Deux semaines après son investiture, le nouveau président de l’Afrique du Sud, Cyril Ramaphosa, a formé son gouvernement « qui doit (nous) conduire jusqu’aux prochaines élections de 2019 ».
Accusé par une partie de l’opposition, d’avoir favorisé l’ANC plutôt que le peuple sud-africain, Cyril Ramaphosa n’a, cependant, rien laissé au hasard. Force tranquille, efficace, qui a fait la démonstration d’un sens tactique exceptionnel lors du congrès de l’ANC, en décembre dernier et au cours de la « saga Zuma » qui a conduit à la « démission » de son prédécesseur, Cyril Ramaphosa a, de toute évidence, deux objectifs : reconstruire l’unité de son organisation et lui redonner dans le peu de temps qui reste avant l’échéance électorale, une compétence et une crédibilité plus que fragilisée par la mauvaise gouvernance de Jacob Zuma.

....

Série de tâches
a – Relevez tous les passages que le texte place entre guillemets.
b – Réécrivez tout le passage du texte depuis « Deux semaines après » jusqu'à « de Jacob Zuma. », en remplaçant « investiture » par « élection ».
Les lignes qui viennent ensuite n'interviennent en rien dans ce travail.

Extrait de la source

....

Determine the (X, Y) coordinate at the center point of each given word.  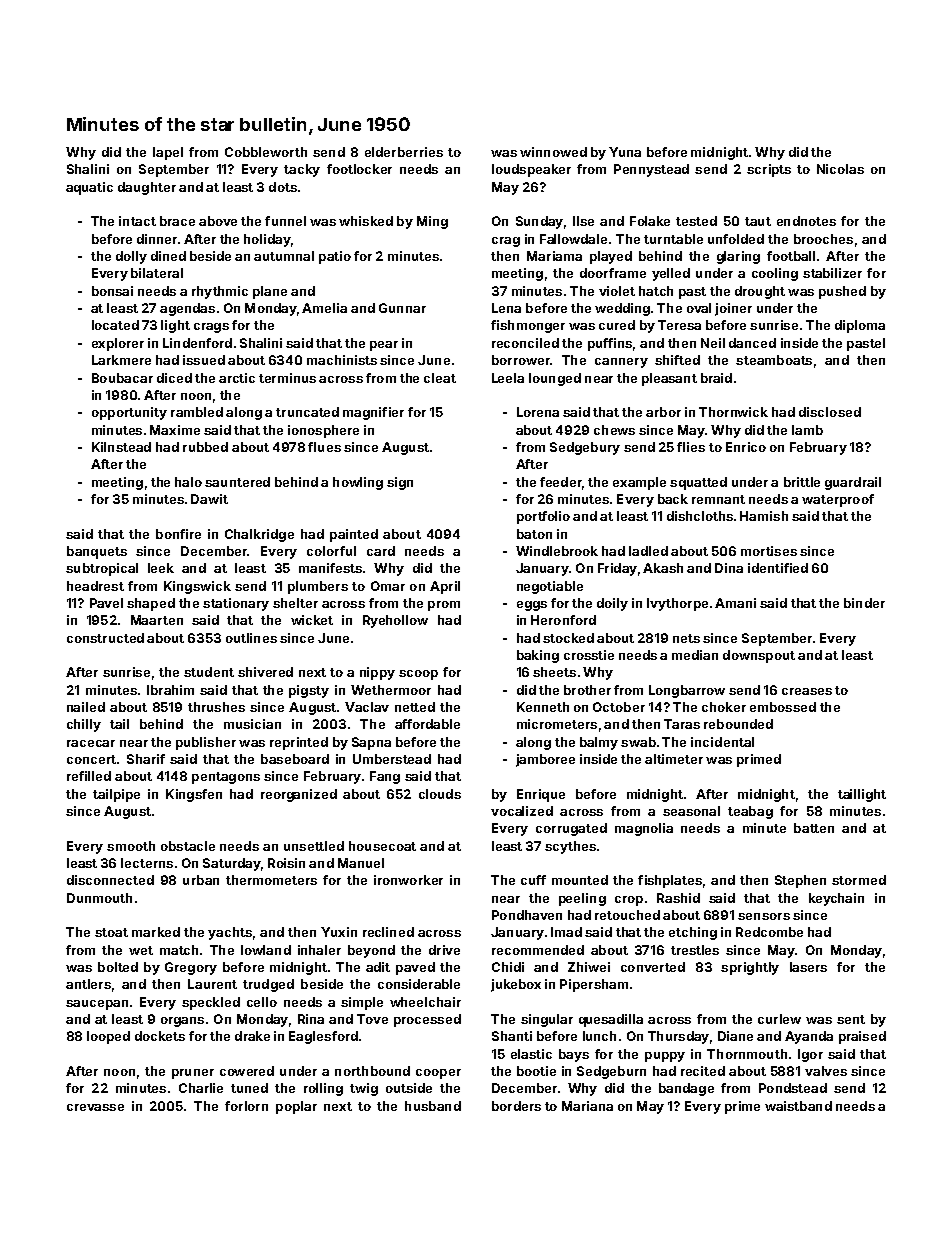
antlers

....

Réponses par tâche
a –
« qui doit (nous) conduire jusqu'aux prochaines élections de 2019 »
« saga Zuma »
« démission »

b –
Deux semaines après son élection, le nouveau président de l’Afrique du Sud, Cyril Ramaphosa, a formé son gouvernement « qui doit (nous) conduire jusqu’aux prochaines élections de 2019 ».
Accusé par une partie de l’opposition, d’avoir favorisé l’ANC plutôt que le peuple sud-africain, Cyril Ramaphosa n’a, cependant, rien laissé au hasard. Force tranquille, efficace, qui a fait la démonstration d’un sens tactique exceptionnel lors du congrès de l’ANC, en décembre dernier et au cours de la « saga Zuma » qui a conduit à la « démission » de son prédécesseur, Cyril Ramaphosa a, de toute évidence, deux objectifs : reconstruire l’unité de son organisation et lui redonner dans le peu de temps qui reste avant l’échéance électorale, une compétence et une crédibilité plus que fragilisée par la mauvaise gouvernance de Jacob Zuma.